_WHAT TO WORK ON_. Set down every record exactly as it appears.

********

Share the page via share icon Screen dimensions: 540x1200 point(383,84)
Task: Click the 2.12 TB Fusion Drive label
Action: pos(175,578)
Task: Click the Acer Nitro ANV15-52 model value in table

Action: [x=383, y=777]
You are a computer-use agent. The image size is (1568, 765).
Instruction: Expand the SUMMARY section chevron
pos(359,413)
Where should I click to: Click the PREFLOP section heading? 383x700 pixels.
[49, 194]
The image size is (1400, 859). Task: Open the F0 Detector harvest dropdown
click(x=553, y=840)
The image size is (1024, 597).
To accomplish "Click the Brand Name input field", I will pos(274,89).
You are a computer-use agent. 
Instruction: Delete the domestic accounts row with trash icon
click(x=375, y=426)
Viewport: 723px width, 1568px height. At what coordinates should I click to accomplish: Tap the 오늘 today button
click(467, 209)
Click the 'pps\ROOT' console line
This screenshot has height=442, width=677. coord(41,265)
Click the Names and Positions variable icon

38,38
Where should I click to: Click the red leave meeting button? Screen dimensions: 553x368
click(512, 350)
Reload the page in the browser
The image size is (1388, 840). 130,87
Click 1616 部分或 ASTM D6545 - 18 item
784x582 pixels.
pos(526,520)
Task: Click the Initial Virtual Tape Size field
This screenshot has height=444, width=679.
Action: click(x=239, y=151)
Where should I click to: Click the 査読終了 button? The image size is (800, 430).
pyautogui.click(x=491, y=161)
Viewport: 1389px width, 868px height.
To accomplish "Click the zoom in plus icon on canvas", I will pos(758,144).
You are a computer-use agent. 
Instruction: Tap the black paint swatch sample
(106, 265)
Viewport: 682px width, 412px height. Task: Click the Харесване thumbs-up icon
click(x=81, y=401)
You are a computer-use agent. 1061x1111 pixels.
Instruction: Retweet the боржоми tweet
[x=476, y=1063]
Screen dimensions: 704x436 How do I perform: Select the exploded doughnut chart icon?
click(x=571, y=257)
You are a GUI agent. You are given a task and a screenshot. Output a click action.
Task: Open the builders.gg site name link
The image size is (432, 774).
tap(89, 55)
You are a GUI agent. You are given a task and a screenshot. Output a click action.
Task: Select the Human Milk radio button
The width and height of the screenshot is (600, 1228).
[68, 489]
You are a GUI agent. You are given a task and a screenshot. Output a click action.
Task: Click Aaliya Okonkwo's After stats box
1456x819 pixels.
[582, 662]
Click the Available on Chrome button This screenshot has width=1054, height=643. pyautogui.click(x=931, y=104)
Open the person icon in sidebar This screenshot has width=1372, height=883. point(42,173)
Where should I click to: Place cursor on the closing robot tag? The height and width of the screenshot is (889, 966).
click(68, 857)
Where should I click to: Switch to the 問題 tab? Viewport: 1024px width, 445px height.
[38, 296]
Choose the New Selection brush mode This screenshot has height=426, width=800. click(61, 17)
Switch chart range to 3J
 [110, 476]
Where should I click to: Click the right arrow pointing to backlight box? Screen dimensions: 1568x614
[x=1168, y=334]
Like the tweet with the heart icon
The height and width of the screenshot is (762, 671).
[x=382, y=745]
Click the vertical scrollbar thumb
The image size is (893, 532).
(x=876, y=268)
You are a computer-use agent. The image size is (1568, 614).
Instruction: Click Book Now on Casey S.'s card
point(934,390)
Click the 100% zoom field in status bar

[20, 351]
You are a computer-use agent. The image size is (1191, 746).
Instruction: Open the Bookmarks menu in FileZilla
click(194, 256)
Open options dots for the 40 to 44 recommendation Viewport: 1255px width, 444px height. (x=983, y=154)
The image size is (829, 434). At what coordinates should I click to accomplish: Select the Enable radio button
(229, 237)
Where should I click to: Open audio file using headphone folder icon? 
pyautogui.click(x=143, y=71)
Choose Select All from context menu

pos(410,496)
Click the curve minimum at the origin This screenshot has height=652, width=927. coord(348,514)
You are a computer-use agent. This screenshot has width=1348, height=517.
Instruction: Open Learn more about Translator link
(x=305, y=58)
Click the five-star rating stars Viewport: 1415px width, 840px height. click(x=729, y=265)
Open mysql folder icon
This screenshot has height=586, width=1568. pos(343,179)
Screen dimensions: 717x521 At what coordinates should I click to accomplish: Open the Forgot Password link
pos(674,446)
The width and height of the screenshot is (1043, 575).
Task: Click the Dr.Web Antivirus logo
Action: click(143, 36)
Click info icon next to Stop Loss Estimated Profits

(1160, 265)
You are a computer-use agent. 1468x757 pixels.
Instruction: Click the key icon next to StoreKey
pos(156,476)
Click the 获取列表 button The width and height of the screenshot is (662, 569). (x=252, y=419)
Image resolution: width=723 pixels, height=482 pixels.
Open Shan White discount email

********

_SOLVED PROBLEM_.
Share the page via share icon Screen dimensions: 540x1200 point(383,84)
Task: Click the 2.12 TB Fusion Drive label
Action: pos(175,578)
Task: Click the Acer Nitro ANV15-52 model value in table

Action: [x=383, y=777]
You are a computer-use agent. The image size is (1568, 765).
Instruction: Expand the SUMMARY section chevron
pos(359,413)
Where should I click to: Click the PREFLOP section heading? 383x700 pixels.
[49, 194]
The image size is (1400, 859). Task: Open the F0 Detector harvest dropdown
click(x=553, y=840)
The image size is (1024, 597).
To accomplish "Click the Brand Name input field", I will pos(274,89).
You are a computer-use agent. 
Instruction: Delete the domestic accounts row with trash icon
click(x=375, y=426)
Viewport: 723px width, 1568px height. At what coordinates should I click to accomplish: Tap the 오늘 today button
click(467, 209)
Click the 'pps\ROOT' console line
This screenshot has height=442, width=677. coord(41,265)
Click the Names and Positions variable icon

38,38
Where should I click to: Click the red leave meeting button? Screen dimensions: 553x368
click(512, 350)
Reload the page in the browser
The image size is (1388, 840). 130,87
Click 1616 部分或 ASTM D6545 - 18 item
784x582 pixels.
pos(526,520)
Task: Click the Initial Virtual Tape Size field
This screenshot has height=444, width=679.
Action: click(x=239, y=151)
Where should I click to: Click the 査読終了 button? The image size is (800, 430).
pyautogui.click(x=491, y=161)
Viewport: 1389px width, 868px height.
To accomplish "Click the zoom in plus icon on canvas", I will pos(758,144).
You are a computer-use agent. 
Instruction: Tap the black paint swatch sample
(106, 265)
Viewport: 682px width, 412px height. Task: Click the Харесване thumbs-up icon
click(x=81, y=401)
You are a computer-use agent. 1061x1111 pixels.
Instruction: Retweet the боржоми tweet
[x=476, y=1063]
Screen dimensions: 704x436 How do I perform: Select the exploded doughnut chart icon?
click(x=571, y=257)
You are a GUI agent. You are given a task and a screenshot. Output a click action.
Task: Open the builders.gg site name link
The image size is (432, 774).
tap(89, 55)
You are a GUI agent. You are given a task and a screenshot. Output a click action.
Task: Select the Human Milk radio button
The width and height of the screenshot is (600, 1228).
[68, 489]
You are a GUI agent. You are given a task and a screenshot. Output a click action.
Task: Click Aaliya Okonkwo's After stats box
1456x819 pixels.
[582, 662]
Click the Available on Chrome button This screenshot has width=1054, height=643. pyautogui.click(x=931, y=104)
Open the person icon in sidebar This screenshot has width=1372, height=883. point(42,173)
Where should I click to: Place cursor on the closing robot tag? The height and width of the screenshot is (889, 966).
click(68, 857)
Where should I click to: Switch to the 問題 tab? Viewport: 1024px width, 445px height.
[38, 296]
Choose the New Selection brush mode This screenshot has height=426, width=800. click(61, 17)
Switch chart range to 3J
 [110, 476]
Where should I click to: Click the right arrow pointing to backlight box? Screen dimensions: 1568x614
[x=1168, y=334]
Like the tweet with the heart icon
The height and width of the screenshot is (762, 671).
[x=382, y=745]
Click the vertical scrollbar thumb
The image size is (893, 532).
(x=876, y=268)
You are a computer-use agent. The image size is (1568, 614).
Instruction: Click Book Now on Casey S.'s card
point(934,390)
Click the 100% zoom field in status bar

[20, 351]
You are a computer-use agent. The image size is (1191, 746).
Instruction: Open the Bookmarks menu in FileZilla
click(194, 256)
Open options dots for the 40 to 44 recommendation Viewport: 1255px width, 444px height. (x=983, y=154)
The image size is (829, 434). At what coordinates should I click to accomplish: Select the Enable radio button
(229, 237)
Where should I click to: Open audio file using headphone folder icon? 
pyautogui.click(x=143, y=71)
Choose Select All from context menu

pos(410,496)
Click the curve minimum at the origin This screenshot has height=652, width=927. coord(348,514)
You are a computer-use agent. This screenshot has width=1348, height=517.
Instruction: Open Learn more about Translator link
(x=305, y=58)
Click the five-star rating stars Viewport: 1415px width, 840px height. click(x=729, y=265)
Open mysql folder icon
This screenshot has height=586, width=1568. pos(343,179)
Screen dimensions: 717x521 At what coordinates should I click to accomplish: Open the Forgot Password link
pos(674,446)
The width and height of the screenshot is (1043, 575).
Task: Click the Dr.Web Antivirus logo
Action: click(143, 36)
Click info icon next to Stop Loss Estimated Profits

(1160, 265)
You are a computer-use agent. 1468x757 pixels.
Instruction: Click the key icon next to StoreKey
pos(156,476)
Click the 获取列表 button The width and height of the screenshot is (662, 569). (x=252, y=419)
Image resolution: width=723 pixels, height=482 pixels.
Open Shan White discount email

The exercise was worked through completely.